More about HKUST
Efficient Temporal Graph Neural Networks with Theoretical Guarantees
PhD Thesis Proposal Defence
Title: "Efficient Temporal Graph Neural Networks with Theoretical Guarantees"
by
Mr. Yiming LI
Abstract:
Representation learning over dynamic graphs is critical for many real-world
applications such as social network services and recommender systems. Temporal
graph neural networks (T-GNNs) are powerful representation learning methods and
have achieved remarkable effectiveness on continuous-time dynamic graphs.
Unfortunately, T-GNNs continue to face the challenge of high time complexity.
This complexity increases linearly with the number of timestamps and grows
exponentially with the model’s depth, making them impractical for scaling to
large dynamic graphs.
This thesis proposal studies two types of data management techniques, i.e.,
cache replacement and query processing, for improving the efficiency of T-GNNs
with theoretical guarantees.

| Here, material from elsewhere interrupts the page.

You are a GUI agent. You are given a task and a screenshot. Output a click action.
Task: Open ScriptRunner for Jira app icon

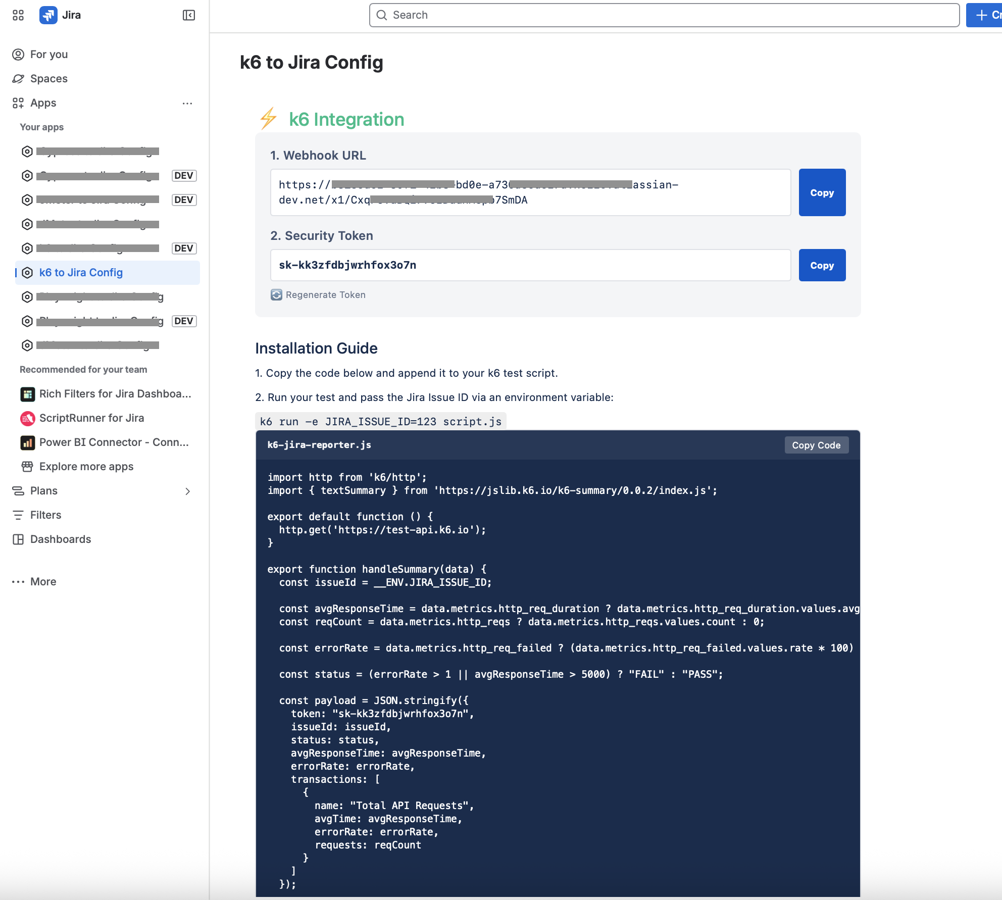tap(28, 418)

In the first work, we propose Orca, a novel
framework that accelerates TGNN training by non-trivially caching and reusing
intermediate embeddings. We design a brand new and optimal cache replacement
algorithm, called MRD, under a practical cache limit. MRD not only improves the
efficiency of training T-GNNs by maximizing the number of cache hits but also
reduces the approximation errors by avoiding keeping and reusing extremely
stale embeddings. Meanwhile, we develop profound theoretical analysis on the
approximation error introduced by our reuse schemes and offer rigorous
convergence guarantees. Extensive experiments have validated that Orca can
obtain two orders of magnitude speedup over the state-of-the-art baselines
while achieving higher precision on large dynamic graphs. In the second work,
we build the theoretical connection between the temporal message passing scheme
adopted by T-GNNs and the temporal random walk process on dynamic graphs. Our
theoretical analysis indicates that it would be possible to select a few
influential temporal neighbors to compute a target node’s representation
without compromising the predictive performance. Based on this finding, we
propose to utilize T-PPR, a parameterized metric for estimating the influence
score of nodes on evolving graphs. We further develop an efficient single-scan
algorithm to answer the top-k T-PPR query with rigorous approximation
guarantees. Finally, we present Zebra, a scalable framework that accelerates
the computation of T-GNN by directly aggregating the features of the most
prominent temporal neighbors returned by the top-k T-PPR query. Extensive
experiments have validated that Zebra can be up to two orders of magnitude
faster than the state-of-the-art T-GNN while attaining better performance.
Date: Friday, 20 October 2023
Time: 9:00am - 11:00am
Venue: Room 4475
lifts 25/26
Committee Members: Prof. Lei Chen (Supervisor)
Prof. Raymond Wong (Chairperson)
Prof. Ke Yi
Dr. Binhang Yuan
**** ALL are Welcome ****